Of course. It cannot be true all the time in every instance. I didn't imply it was.
Well of course. But you implying “ it is the way here” makes one think it’s more often than not. I think there are way to many layers to think that
Again, JMHO
 
I'm pretty sure that my mother and aunts all lived with my grandmother long after high school until they each got married. I know that for a fact for my younge aunt as I remember her and my gramdmother living together when I was a kid.
 
I considered it my responsibility to house them until after they graduated College, got their first job and had a bit saved up to start on their own. That is what my parents did for me. They came home from school during the summers and were away during the school year. I and my inlaws helped them with their first down payment and they bought their own homes. When they were teenagers I got them started on getting a good credit history as that results in better loan rates. Credit cards, Student/car loans (quickly paid off), etc. So when they graduated college, got their first jobs they also had excellent Credit to get their first mortgage.

The younger one lived with us for 7 months after graduating and bought her first house. She was always frugal and had a nice down payment with her savings and what we helped with.

The older one took a bit longer as she moved back home after moving out of state and decided she didnt like it and came back unemployed. We didn't help her with the down payment until after that as we didn't think the out of state gig was going to work. Some things they have to learn on their own.

They both have been on their own since then, married with kids of their own now. Helping them out I think set them better off than I was by about 5 years financially at the same age. Each has bought a nicer home since then and are doing well.

Every family is different. I have always had a great relationship with my girls. They call us now to apologize for what they did when they were their kids ages :) They are very appreciative of us and all we have done for them.

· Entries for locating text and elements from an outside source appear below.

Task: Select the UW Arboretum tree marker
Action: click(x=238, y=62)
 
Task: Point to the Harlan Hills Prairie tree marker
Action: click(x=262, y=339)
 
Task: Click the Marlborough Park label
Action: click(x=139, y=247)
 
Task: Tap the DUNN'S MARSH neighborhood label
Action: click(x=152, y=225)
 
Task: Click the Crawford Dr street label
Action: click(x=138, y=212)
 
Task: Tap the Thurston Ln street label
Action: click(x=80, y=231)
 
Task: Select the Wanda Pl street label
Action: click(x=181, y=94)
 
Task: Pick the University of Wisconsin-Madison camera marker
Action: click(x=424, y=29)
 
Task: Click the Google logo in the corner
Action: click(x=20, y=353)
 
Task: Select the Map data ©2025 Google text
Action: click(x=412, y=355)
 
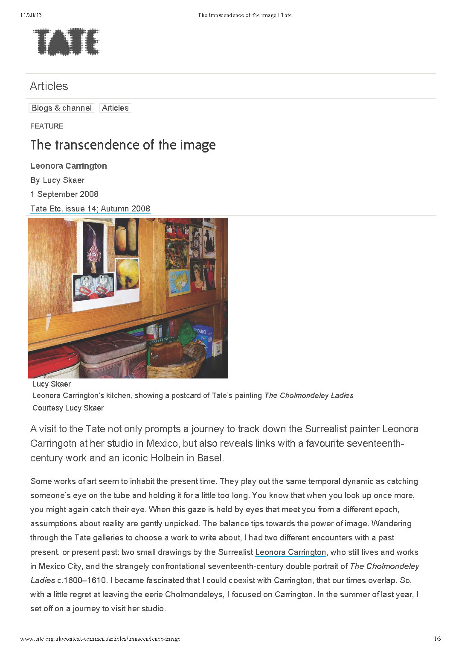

I do know some people whose kids are still living at home with no education doing a service type job. That is a different situation and I don't know what I would have done there. While they were growing up I tried to teach them about the difference of an education relative to job and salary and quality of life. One is an Engineer and the other a Nurse so they have the income and long term financial path to a successful life.
 
Our sons can afford to be on their own by sharing an apartment.
 
Brief comment on an American motif. It is "the way" here to be convinced you are constantly being somehow ripped off. Even by your children. Even by your parents.
Where did you get that? Maybe it's my circle of friends, but I don't see that attitude at all. I've seen the occasional toxic relationship within a family, but certainly no general tendency toward what your "motif" would suggest. Do you have a citation or study to quote? Just wondering as YMMV.